Vigdís Stál naquit à l'âge de 18 ans sans aucun souvenir de sa vie jusqu'à ce jour où elle ouvrit les yeux dans une pièce sombre, seulement éclairée par des chandelles par endroits. Parfois, en dormant, elle rêvait de bribes d'instants passés, mais jamais rien de concret qui eût pu l'amener à assembler les pièces d'un puzzle qui, de toute façon, ne l'intéressait pas. Sanglée à une table, une perfusion sanguine plongée dans les veines, Vigdís patientait en examinant les symboles étranges et occultes gravés dans les pierres des murs autour d'elle.

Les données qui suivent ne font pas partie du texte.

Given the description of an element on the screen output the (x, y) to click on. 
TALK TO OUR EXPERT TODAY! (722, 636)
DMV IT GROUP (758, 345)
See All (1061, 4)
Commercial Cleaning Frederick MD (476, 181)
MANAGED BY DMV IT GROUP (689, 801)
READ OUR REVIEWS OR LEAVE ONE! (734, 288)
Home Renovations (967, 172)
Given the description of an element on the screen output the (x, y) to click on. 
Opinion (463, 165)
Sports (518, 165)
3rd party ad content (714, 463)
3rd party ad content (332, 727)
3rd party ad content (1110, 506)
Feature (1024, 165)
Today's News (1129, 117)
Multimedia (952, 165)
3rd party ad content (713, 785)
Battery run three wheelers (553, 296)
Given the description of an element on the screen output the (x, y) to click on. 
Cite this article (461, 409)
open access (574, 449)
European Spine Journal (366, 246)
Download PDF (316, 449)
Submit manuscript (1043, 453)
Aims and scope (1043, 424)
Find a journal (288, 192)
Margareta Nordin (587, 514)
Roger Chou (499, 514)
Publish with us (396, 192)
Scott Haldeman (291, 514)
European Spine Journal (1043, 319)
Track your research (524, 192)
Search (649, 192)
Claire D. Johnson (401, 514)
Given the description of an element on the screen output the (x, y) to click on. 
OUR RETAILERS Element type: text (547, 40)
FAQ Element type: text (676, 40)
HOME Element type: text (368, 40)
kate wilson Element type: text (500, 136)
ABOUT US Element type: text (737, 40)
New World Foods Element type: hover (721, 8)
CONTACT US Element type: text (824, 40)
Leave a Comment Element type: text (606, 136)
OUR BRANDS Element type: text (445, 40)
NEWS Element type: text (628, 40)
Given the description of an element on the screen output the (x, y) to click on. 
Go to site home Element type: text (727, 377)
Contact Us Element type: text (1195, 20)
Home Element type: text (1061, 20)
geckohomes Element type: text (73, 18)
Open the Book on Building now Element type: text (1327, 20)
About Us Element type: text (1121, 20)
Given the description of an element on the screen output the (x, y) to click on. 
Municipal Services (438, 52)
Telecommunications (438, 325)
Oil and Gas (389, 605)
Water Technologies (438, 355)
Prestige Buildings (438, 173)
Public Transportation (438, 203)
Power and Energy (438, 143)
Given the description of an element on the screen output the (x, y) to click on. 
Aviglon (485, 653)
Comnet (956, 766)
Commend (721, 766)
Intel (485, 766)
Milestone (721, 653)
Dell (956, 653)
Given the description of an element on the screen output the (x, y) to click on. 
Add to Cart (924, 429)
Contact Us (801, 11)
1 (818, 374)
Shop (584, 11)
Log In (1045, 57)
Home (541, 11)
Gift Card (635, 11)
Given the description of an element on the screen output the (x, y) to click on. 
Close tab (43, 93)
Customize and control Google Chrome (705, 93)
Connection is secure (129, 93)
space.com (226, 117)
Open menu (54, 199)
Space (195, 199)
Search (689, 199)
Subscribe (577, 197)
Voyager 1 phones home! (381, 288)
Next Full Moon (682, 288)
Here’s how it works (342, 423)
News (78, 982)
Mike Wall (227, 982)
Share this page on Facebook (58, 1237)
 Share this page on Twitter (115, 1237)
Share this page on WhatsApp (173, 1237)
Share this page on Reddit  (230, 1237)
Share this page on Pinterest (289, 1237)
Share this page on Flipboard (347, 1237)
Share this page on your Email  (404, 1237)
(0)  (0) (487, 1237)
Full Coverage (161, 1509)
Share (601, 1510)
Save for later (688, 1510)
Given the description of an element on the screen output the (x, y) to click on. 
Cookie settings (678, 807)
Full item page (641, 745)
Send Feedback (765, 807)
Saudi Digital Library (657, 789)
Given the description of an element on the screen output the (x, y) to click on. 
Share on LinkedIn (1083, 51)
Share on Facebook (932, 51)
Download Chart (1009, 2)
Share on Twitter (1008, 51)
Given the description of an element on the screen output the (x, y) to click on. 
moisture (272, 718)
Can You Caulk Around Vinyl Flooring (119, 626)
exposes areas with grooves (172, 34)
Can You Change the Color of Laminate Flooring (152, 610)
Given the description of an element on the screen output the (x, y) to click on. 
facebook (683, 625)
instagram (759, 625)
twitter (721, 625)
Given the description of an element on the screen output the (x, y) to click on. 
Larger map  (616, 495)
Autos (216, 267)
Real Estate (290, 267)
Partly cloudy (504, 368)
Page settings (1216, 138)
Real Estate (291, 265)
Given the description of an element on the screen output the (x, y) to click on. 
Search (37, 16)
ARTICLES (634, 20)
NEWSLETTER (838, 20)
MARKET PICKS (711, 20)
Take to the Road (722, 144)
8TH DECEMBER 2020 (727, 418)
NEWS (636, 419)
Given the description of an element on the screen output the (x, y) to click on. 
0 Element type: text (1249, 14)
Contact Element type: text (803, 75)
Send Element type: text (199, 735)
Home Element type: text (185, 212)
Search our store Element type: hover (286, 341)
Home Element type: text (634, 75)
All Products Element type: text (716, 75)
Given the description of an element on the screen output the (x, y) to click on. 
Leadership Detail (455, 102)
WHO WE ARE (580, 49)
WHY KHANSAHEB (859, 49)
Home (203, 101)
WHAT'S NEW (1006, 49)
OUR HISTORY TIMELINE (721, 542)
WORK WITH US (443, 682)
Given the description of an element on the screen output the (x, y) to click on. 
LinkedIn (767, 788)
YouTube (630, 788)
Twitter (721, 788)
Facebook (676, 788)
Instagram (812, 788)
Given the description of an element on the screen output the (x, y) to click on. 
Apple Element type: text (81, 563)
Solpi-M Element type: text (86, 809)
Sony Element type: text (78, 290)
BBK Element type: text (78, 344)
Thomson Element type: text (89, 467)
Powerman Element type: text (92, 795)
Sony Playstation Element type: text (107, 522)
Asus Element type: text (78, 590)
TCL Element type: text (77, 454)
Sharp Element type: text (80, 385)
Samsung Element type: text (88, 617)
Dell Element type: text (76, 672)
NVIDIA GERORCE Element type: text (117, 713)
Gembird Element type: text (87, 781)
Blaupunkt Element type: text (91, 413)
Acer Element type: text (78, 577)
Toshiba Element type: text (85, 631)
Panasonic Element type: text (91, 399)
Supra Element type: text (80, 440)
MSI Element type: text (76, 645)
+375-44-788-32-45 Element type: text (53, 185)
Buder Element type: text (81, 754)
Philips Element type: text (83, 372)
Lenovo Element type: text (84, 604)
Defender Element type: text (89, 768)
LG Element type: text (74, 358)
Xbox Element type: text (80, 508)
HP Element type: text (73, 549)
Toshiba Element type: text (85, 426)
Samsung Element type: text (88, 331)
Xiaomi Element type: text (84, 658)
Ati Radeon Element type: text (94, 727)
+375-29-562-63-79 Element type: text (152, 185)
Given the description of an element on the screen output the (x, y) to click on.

Un homme moustachu vint lui rendre visite. Il lui annonça qu'elle s'appelait Vigdís Stál, et qu'un destin glorieux l'attendait, mais que pour y accéder, elle devrait devenir un être supérieur à tous les autres. L'inconnu lui détailla le monde qui les entourait durant des heures, lui expliquant qu'en dehors de cette salle des monstres couraient librement le monde, pillant et tuant, et se regroupaient dans des villes où se concentraient leurs espèces. Jadis, il existait un collectif pour les combattre, mais depuis la mort de leur chef, le groupe s'était dispersé. Il était du devoir de Vigdís de protéger les plus faibles et d'imposer à nouveau l'ordre à ce chaos devenu quotidien. D'une manière ou d'une autre, Vigdís crut à ces histoires à dormir debout, mais elle suspecta toujours que la perfusion plantée dans son avant-bras n'était pas étrangère à sa crédulité. Quand elle s'enquit de sa vie passée et de ses souvenirs évaporés, tout ce que l'homme lui répondit fut qu'elle avait été choisie parmi des dizaines d'autres candidats et candidates pour incarner le renouveau. Le renouveau de quoi ? Le renouveau de qui ? Ses questions restèrent sans réponses.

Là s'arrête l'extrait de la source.